* _Material provided_
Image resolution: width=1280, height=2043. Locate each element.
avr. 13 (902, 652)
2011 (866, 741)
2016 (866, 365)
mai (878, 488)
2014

* _Exercise description_
Copy the data above line for line, changing nothing.

* _Solution for this problem_
Image resolution: width=1280, height=2043. Locate each element.
avr. 13 (902, 652)
2011 (866, 741)
2016 (866, 365)
mai (878, 488)
2014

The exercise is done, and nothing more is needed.